Is this really allowed?


#16

Yes. Optional reference is ffi safe (documented here https://doc.rust-lang.org/nomicon/other-reprs.html) and i32 is ffi safe (currently undocumented https://github.com/rust-lang-nursery/nomicon/issues/23, but, for example, c_int is defined as i32 on some platforms: https://docs.rs/libc/0.2.47/libc/type.c_int.html).


#17

I think you missed the other distinction between *const and *mut, which is that *p = ... works on one but not on the other. Personally, I find that to be very useful. I’m glad that it’s not UB to cast between them.
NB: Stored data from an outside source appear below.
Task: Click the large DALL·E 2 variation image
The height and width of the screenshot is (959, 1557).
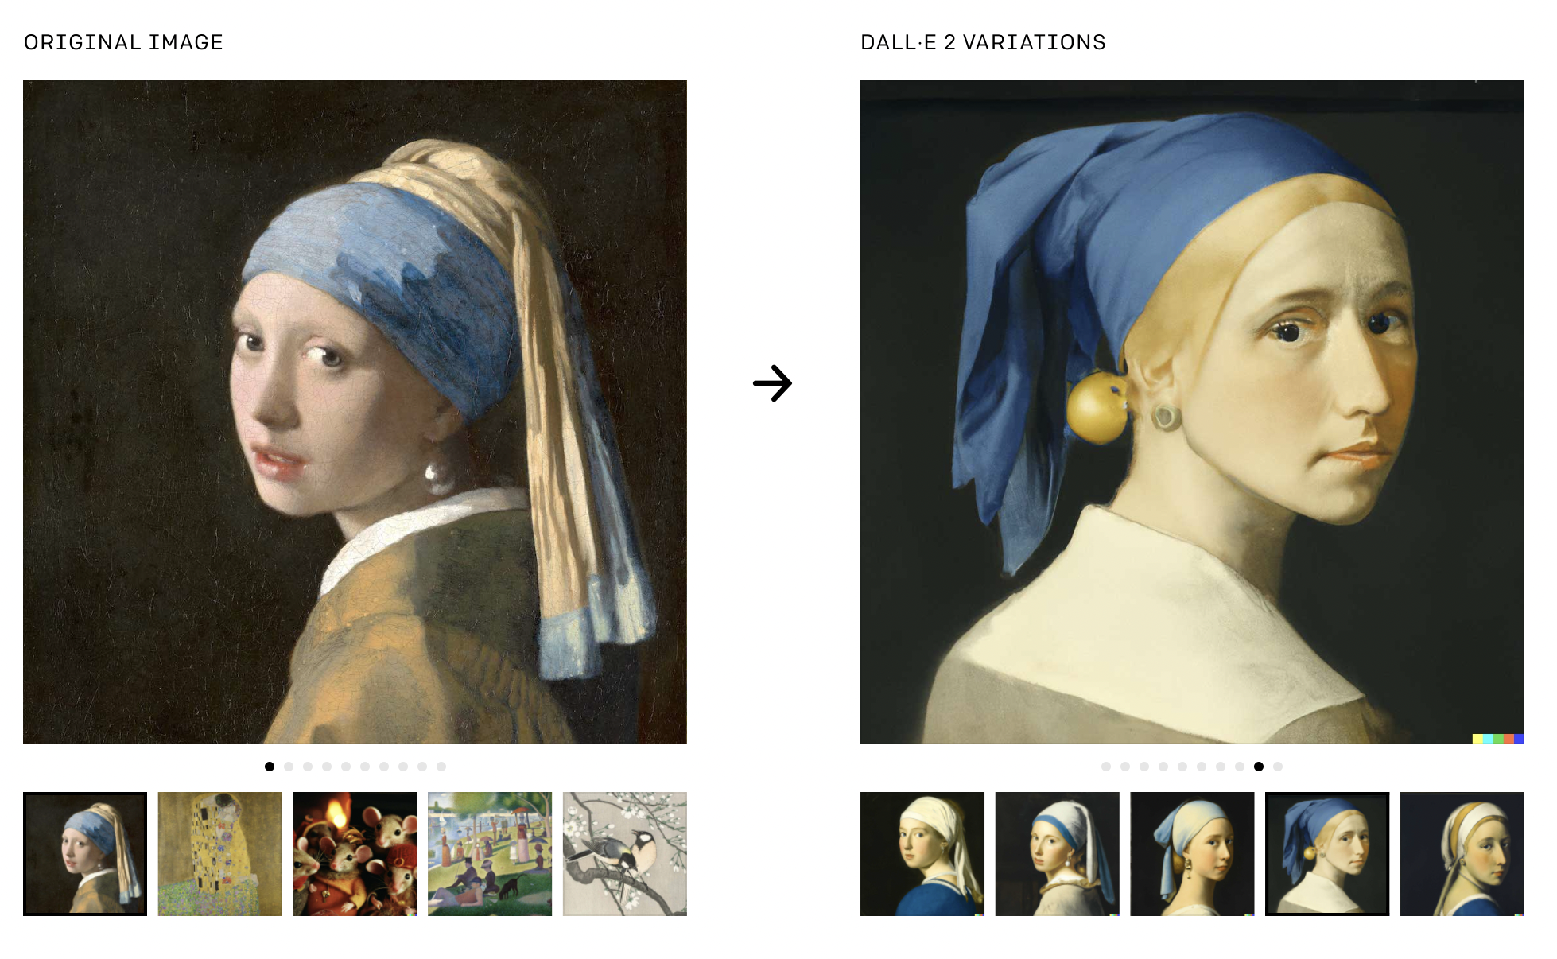Action: point(1192,412)
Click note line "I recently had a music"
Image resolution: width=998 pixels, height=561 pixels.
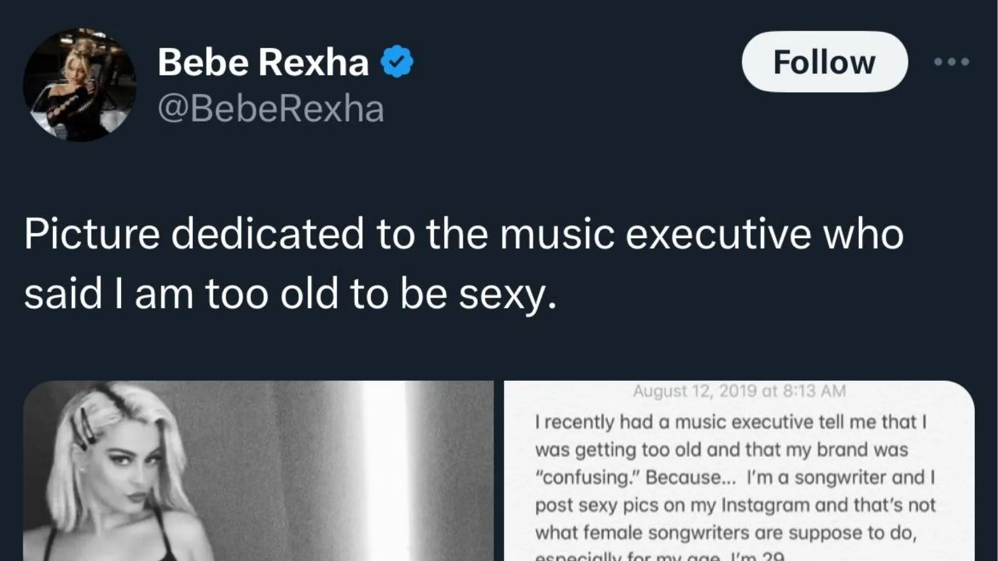pyautogui.click(x=730, y=422)
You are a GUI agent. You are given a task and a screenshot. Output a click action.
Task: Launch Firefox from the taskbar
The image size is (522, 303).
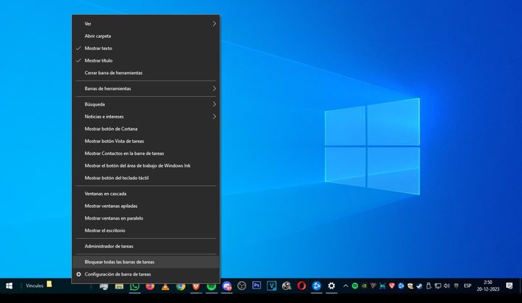[x=150, y=286]
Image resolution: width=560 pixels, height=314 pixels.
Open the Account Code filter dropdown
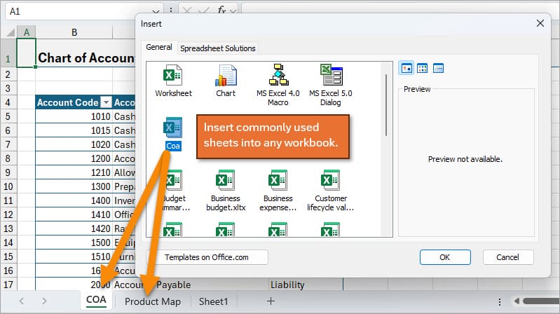(107, 102)
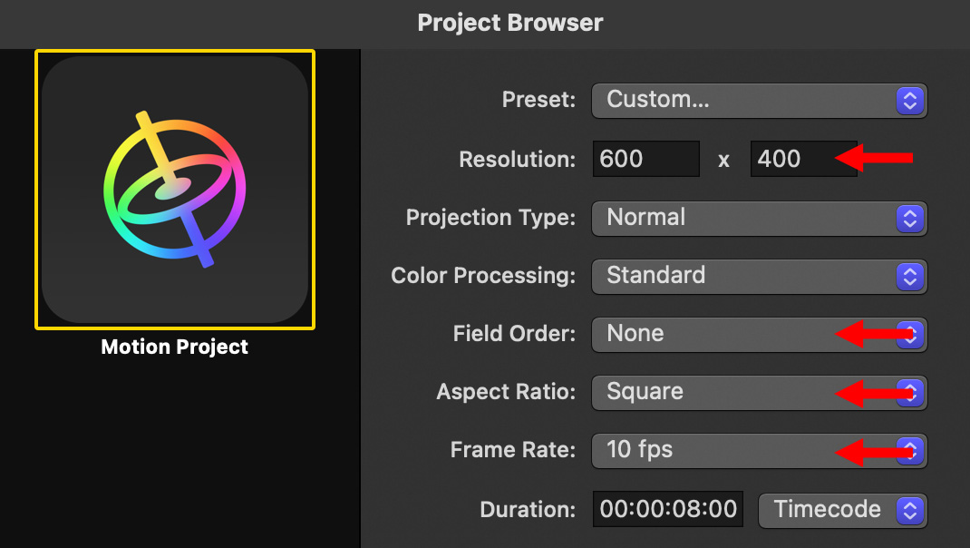Select the Motion Project thumbnail icon
The width and height of the screenshot is (970, 548).
tap(175, 190)
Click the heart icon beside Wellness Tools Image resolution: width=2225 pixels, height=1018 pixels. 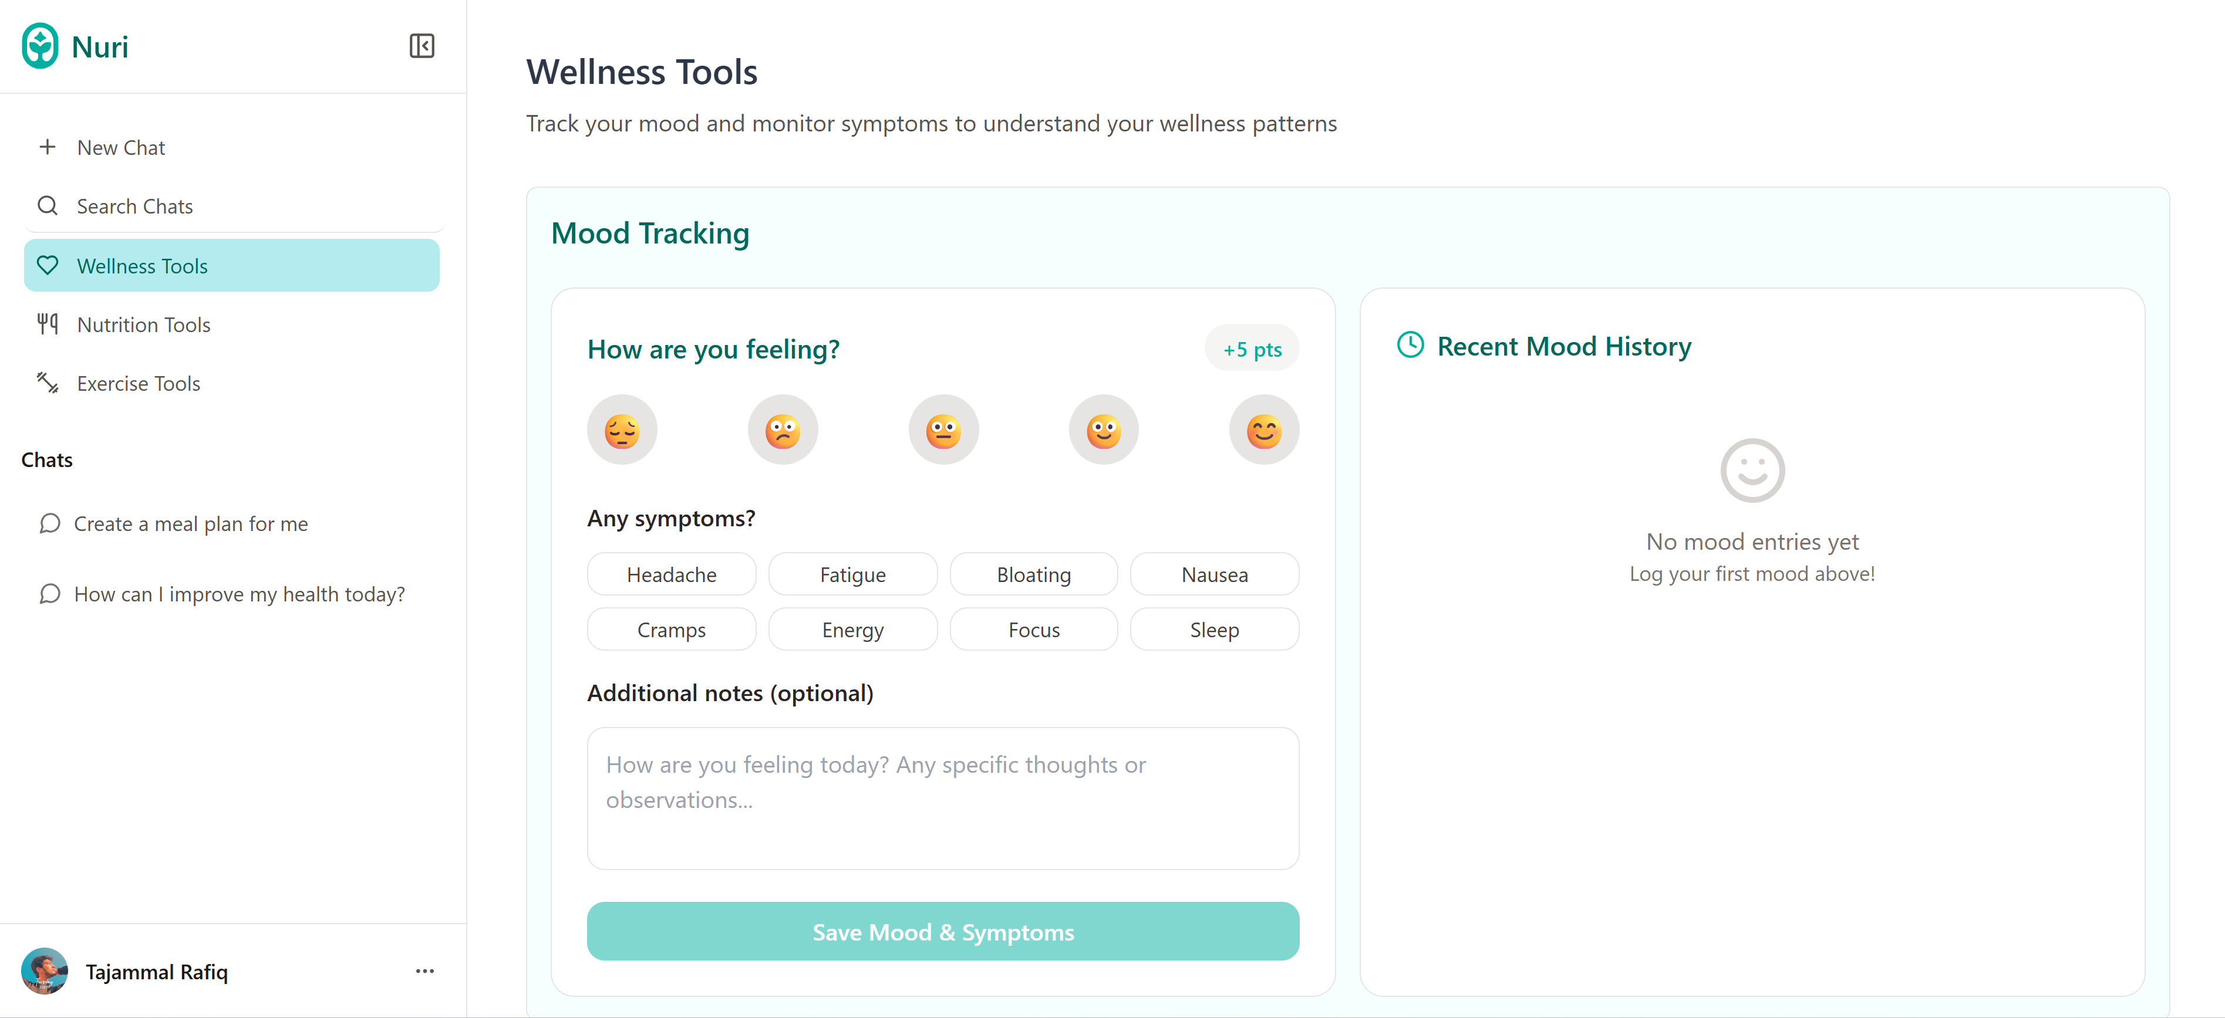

The UB should happen when writing to memory that’s read-only, not when casting the pointer.


#18

I agree. *const T and *mut T are equivalent in terms of UB.

However, as @ExpHP wrote

Using *const T could lead to people thinking they can pass in an &T, and that would be UB.


#19

So may I ask a question.

*const UnsafeCell<T> is isomorphic to *mut T for sure. Are they just the same?

(if you turn &T into *const UnsafeCell<T> you also get UB, so use *const UnsafeCell<T> in signature is not that dangerous)


#20

*const T and *mut T are both equivalent to usize from a safety point of view. This is easy to see when you can cast any random integer into a raw pointer using only safe code.